Can Gender Influence What We See, Hear, Smell, and Feel?
Research links gender and some sensory experiences.
Posted Feb 25, 2019
If you find yourself locked into an intense design-related debate with someone of another gender, the neuroscience-based findings that follow may be useful. They highlight a few ways that men and women differ in how they experience the world around themselves. First, a note: the research detailed below was generally conducted several years ago and asked people participating in studies to self-identify as female or male; it needs to be applied with that in mind.
- Women usually have a more acute sense of touch than men. A woman would generally, for example, be able to detect variations in textures that a man would not. This may explain why something, such as an upholstery fabric, might feel too rough for one partner but not another or why a finish on a surface might feel just right to one evaluator but uneven to another.

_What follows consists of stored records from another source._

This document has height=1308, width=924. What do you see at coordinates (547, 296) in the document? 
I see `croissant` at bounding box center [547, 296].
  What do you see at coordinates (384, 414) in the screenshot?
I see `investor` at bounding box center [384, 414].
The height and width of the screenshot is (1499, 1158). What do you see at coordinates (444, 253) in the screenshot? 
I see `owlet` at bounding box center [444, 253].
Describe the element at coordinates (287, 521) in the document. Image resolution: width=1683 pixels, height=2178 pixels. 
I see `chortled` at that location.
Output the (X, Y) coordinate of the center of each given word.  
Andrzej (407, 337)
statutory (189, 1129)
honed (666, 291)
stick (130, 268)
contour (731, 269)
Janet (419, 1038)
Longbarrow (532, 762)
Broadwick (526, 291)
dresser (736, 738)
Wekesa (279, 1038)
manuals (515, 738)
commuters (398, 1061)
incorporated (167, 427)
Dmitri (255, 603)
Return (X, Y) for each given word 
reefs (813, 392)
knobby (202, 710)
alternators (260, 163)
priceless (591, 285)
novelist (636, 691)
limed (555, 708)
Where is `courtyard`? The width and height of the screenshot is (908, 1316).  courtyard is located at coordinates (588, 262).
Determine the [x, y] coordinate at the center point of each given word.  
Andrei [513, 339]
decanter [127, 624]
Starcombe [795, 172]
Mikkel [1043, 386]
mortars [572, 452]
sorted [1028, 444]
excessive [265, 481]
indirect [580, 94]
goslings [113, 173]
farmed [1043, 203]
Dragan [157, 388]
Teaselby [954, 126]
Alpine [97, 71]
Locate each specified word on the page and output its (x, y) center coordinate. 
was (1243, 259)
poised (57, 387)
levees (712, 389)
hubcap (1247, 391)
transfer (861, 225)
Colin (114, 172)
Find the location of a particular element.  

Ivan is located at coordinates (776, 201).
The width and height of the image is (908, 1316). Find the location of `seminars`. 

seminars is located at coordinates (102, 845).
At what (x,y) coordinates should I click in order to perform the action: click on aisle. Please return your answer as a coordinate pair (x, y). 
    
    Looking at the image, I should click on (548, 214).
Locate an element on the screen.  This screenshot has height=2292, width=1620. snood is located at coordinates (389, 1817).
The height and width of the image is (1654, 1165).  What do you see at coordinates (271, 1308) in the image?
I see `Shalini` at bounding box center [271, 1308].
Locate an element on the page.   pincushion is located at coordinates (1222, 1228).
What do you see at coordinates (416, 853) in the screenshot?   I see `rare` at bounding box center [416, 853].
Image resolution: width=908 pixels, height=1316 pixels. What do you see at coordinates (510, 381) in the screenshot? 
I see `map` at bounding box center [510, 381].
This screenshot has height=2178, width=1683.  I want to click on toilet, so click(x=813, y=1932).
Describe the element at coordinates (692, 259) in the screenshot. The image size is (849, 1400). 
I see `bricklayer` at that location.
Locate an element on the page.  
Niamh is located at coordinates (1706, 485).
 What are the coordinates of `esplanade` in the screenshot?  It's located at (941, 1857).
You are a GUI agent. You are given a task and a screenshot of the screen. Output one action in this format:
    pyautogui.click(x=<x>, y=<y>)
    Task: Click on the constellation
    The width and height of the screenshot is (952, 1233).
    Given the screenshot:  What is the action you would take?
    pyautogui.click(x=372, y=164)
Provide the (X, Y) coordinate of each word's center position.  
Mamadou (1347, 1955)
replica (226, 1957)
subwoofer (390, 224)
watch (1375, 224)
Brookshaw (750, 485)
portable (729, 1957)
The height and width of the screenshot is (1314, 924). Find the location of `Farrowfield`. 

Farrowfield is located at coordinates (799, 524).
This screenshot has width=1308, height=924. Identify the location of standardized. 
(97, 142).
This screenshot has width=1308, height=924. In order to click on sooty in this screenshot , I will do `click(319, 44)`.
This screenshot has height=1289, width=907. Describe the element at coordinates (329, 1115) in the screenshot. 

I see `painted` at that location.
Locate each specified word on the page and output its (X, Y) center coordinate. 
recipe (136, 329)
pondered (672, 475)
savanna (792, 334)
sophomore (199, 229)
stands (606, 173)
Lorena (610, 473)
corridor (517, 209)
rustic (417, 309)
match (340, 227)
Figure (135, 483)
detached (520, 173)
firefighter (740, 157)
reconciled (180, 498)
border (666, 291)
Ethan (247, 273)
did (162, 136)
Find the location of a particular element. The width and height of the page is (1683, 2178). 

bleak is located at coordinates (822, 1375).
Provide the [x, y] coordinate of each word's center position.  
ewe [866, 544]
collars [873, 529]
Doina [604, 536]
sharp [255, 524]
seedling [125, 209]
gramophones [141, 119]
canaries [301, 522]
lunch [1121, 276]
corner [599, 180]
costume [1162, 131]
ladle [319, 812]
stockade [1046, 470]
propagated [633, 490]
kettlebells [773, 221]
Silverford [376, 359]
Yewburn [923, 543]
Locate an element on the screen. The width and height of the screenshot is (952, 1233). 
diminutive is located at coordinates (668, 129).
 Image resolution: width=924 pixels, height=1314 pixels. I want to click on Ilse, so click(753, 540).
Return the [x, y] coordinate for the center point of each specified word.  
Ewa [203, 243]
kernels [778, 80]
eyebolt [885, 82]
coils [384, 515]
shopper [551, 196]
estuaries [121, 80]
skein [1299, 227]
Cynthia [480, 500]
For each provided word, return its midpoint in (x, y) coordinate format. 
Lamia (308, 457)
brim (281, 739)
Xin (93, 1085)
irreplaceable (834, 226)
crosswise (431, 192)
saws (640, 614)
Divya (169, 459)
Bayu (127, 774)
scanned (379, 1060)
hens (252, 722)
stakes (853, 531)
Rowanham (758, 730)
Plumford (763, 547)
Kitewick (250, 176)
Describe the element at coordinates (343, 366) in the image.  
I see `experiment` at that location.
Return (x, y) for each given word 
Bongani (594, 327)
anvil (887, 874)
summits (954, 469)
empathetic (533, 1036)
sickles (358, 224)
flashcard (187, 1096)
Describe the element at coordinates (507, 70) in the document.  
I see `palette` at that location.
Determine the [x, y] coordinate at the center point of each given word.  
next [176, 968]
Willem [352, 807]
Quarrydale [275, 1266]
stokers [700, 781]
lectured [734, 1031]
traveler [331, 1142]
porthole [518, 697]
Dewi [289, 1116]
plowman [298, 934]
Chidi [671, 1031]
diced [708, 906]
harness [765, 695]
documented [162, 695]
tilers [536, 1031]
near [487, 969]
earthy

- Men don’t do as good a job at distinguishing one color from another as women do, but they, in turn, excel at tracking things that are moving rapidly, such as an annoying fly. Color “matches” that seem just right to some may thus be “just wrong” to others.
- Females usually prefer redder colors than males do and differentiate more effectively among redder shades than men.
- Women have a keener sense of smell than men. The same goes for hearing; women’s ears tend to do a better job at keeping tabs on the world around them than men’s.
- Gender has also been linked to how people prefer to use spaces. Women are generally happier speaking to people sitting in front of them while men get a boost from sitting beside whomever they’re talking with.
Knowing about differences in how women and men process sensory information can make design-related “dispute resolution” a little bit easier.